• 阅读材料

监测奥玛珠单抗治疗的严重哮喘患者血清游离IgE
2012/10/11
摘要
背景:对于IgE依赖型哮喘,IgE单克隆抗体(奥玛珠单抗)治疗的疗效取决于血清游离IgE是否显著下降。对于奥玛珠单抗治疗的哮喘患者,目前尚不清楚监测血清游离IgE是否有助于临床哮喘的控制。
方法:4个月内,采用Recovery-ELISA检测22名奥玛珠单抗治疗的严重哮喘患者的血清游离IgE和奥玛珠单抗浓度(68%为女性,平均年龄47 ± 11岁,支气管扩张剂使用前FEV1为62 ± 13%;基础血清游离IgE为652 ± 136 ng/ml)。
结果:在第二次奥玛珠单抗治疗前,血清游离IgE浓度下降73%,治疗16周后,血清游离IgE浓度下降81%,下降至58 ± 12 ng/ml(与基础水平相比:P< 0.001)。基于医生对总体疗效的评价,17名患者对抗IgE治疗有效。血清游离IgE浓度与治疗反应无相关性,血清游离IgE与肺功能变化、呼出气NO、哮喘控制和生活质量也无关。所有患者检测血清奥玛珠单抗浓度,血药浓度在治疗8周内达到稳定。
结论:对奥玛珠单抗治疗的患者进行血清游离IgE和奥玛珠单抗检测,不能预测治疗的临床反应,也对临床判断断是否需继续治疗没有帮助。然而,对于奥玛珠单抗治疗无效的患者,常规检测血清游离IgE可以观察血清游离IgE是否充分下降。
(刘国梁 审校)
Respir Med. 2012 Aug 9. [Epub ahead of print]
Monitoring free serum IgE in severe asthma patients treated with omalizumab.
Korn S, Haasler I, Fliedner F, Becher G, Strohner P, Staatz A, Taube C, Buhl R.
Source
Pulmonary Department, Mainz University Hospital, Langenbeckstrasse 1, D-55131 Mainz, Germany.
Abstract
BACKGROUND: Benefit of treatment with the monoclonal anti-IgE-antibody omalizumab in severe IgE-dependent asthma requires a significant reduction of serum free IgE concentrations. It is unclear if monitoring free serum IgE is clinically meaningful once omalizumab treatment is initiated.
METHODS: Free IgE and omalizumab serum concentrations were quantified in 22 patients with severe asthma (68% female, 47 ± 11 yrs, mean (±SD) pre-bronchodilator FEV(1) 62 ± 13%, baseline mean (±SEM) free serum IgE 652 ± 136 ng/ml) treated with omalizumab for 4 months using a Recovery-ELISA.

• 练习说明
根据阅读材料，基于医生对总体疗效的评价，有多少名患者对抗IgE治疗有效？

已保存的数据条目:
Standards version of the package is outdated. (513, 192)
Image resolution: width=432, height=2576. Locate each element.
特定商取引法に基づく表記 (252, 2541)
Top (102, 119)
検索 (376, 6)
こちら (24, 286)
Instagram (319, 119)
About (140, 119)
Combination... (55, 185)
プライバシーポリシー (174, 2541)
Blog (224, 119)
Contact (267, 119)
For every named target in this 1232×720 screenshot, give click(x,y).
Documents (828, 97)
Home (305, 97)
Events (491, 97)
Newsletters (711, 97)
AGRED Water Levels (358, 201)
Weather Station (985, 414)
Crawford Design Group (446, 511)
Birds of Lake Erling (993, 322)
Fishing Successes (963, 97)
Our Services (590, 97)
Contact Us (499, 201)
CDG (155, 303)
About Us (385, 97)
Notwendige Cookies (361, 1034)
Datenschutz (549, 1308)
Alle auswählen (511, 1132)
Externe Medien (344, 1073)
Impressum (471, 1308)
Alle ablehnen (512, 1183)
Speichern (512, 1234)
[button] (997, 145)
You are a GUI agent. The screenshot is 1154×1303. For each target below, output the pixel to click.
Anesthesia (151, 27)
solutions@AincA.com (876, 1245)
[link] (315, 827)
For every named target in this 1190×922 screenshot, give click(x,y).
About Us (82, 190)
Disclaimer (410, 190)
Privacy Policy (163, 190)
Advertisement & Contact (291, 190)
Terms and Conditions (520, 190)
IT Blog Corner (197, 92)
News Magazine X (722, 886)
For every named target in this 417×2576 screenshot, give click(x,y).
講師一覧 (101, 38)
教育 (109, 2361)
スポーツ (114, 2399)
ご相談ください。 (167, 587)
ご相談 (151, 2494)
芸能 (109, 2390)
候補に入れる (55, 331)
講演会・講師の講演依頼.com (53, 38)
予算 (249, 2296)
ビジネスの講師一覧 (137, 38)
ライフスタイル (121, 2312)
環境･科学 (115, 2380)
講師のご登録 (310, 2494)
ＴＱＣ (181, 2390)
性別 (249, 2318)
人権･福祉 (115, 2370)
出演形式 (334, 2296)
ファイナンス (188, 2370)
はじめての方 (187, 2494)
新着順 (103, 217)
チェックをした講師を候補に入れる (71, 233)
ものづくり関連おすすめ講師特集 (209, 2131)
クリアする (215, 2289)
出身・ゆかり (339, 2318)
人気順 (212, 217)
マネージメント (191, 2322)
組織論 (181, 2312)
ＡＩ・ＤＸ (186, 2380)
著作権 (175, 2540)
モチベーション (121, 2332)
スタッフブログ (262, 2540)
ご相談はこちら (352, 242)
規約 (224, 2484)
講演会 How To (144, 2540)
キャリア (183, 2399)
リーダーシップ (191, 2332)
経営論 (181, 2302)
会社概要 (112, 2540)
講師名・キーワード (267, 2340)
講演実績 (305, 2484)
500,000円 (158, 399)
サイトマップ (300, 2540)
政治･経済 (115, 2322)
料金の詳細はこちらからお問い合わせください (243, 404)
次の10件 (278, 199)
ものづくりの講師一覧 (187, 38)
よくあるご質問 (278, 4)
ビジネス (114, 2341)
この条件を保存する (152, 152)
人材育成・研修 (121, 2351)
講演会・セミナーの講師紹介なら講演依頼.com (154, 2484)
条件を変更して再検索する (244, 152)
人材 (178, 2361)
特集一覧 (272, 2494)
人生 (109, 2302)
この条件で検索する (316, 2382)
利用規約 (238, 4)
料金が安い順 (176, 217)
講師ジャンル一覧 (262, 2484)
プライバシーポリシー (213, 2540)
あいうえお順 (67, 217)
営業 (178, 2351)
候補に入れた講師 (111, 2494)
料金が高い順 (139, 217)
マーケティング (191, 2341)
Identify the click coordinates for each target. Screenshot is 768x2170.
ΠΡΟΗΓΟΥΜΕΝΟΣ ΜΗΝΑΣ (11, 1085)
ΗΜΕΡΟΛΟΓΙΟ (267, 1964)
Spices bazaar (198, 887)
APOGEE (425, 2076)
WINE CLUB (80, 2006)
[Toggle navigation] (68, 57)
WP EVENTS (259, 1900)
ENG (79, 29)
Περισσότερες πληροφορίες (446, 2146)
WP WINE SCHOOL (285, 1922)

• 参考答案
17名患者。